A planned nationwide strike by Russia's air traffic controllers that began at 10 a.m. Friday appeared to have fizzled by day's end, with only Murmansk airport confirmed closed as a result of the walkout.


Vladimir Pivnov, vice president of the Federation of Air Traffic Controllers' Unions of Russia, which called the strike, claimed Friday that controllers at 10 airports, including the Moscow Air Traffic Control Center, had supported the strike.


But Vladimir Yegorov, director of the Moscow center, which handles all air traffic in and out of Moscow, denied that his staff had struck. "Our controllers are at their posts and working normally, and this facility will continue to work normally," he said.

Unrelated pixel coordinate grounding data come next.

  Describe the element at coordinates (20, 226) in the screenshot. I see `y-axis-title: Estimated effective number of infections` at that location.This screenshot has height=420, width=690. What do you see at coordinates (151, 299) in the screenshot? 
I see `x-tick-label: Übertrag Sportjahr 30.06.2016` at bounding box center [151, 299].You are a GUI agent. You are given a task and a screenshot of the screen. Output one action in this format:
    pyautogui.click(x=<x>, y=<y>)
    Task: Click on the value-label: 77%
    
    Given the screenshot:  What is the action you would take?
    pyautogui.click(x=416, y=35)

"Flights are proceeding according to schedule. We sent [Prime Minister Viktor] Chernomyrdin off to the Nizhegorodsk region today. The union can distribute whatever information they want, but all the airports in Russia save Murmansk are working," Yegorov said.

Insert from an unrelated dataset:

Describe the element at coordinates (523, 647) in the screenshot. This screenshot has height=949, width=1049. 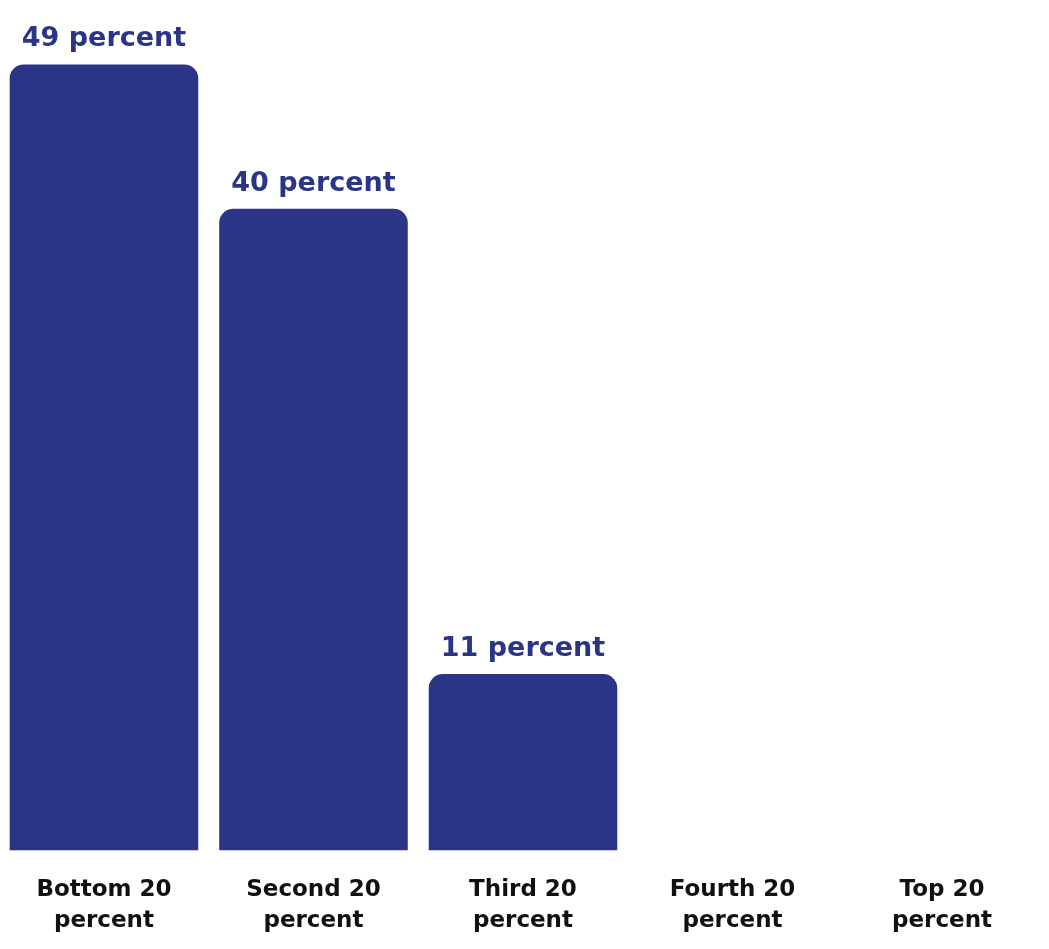
I see `data-label: 11 percent` at that location.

Natalya Koroleva, a spokeswoman for the Transport Ministry's Air Traffic Control Commission, confirmed this. "There is no strike in Russia, and there will be none. Murmansk is the only exception. We have no information on striking air traffic controllers in any other city in Russia," she said.


In Murmansk, Vladimir Tsvetkov, a dispatcher at the airport, confirmed by telephone that flights had stopped. "The air traffic controllers are a separate organization, and we at the airport are just hostages of the strike. We're sitting around twiddling our thumbs," he said.


Only two planes had landed Friday, he added, one of them filled with campaigning politicians. "[Foreign Minister Andrei] Kozyrev is running for the Duma from Murmansk, and he's expected soon. I have a feeling the controllers will let him land," Tsvetkov said.


Representatives of major international airlines reported no interruption of their flights in and out of Moscow's major airport, Sheremetyevo-2, on Friday. Tatyana Shingaryova, a spokeswoman for Transaero, which flies widely within Russia as well as overseas, said all the airline's flights had proceeded as scheduled.


Yelena Fomina, a spokeswoman for the Federation of Air Traffic Controllers' Unions of Russia, explained Friday evening that there had been problems with the strike at the Moscow center, but promised that "during the night [from Friday to Saturday] the controllers will begin a total strike that will close Moscow to all but emergency air traffic."


Over 90 billion rubles ($20 million) is owed to Russia's air traffic controllers, the federation estimates. "We just want what's owed us, not an increase in salary," Pivnov said.


Yegorov said controllers at the Moscow center receive an average wage of 3 million rubles, and that only one minor delay in payment had occurred.


The federation issued an appeal to Russians on Thursday, in which it attempted to justify the strike. "Citizens! When you fly today your lives (if they could be assessed in monetary terms) are not worth a kopek," the appeal said, criticizing the government for its neglect of the airline industry.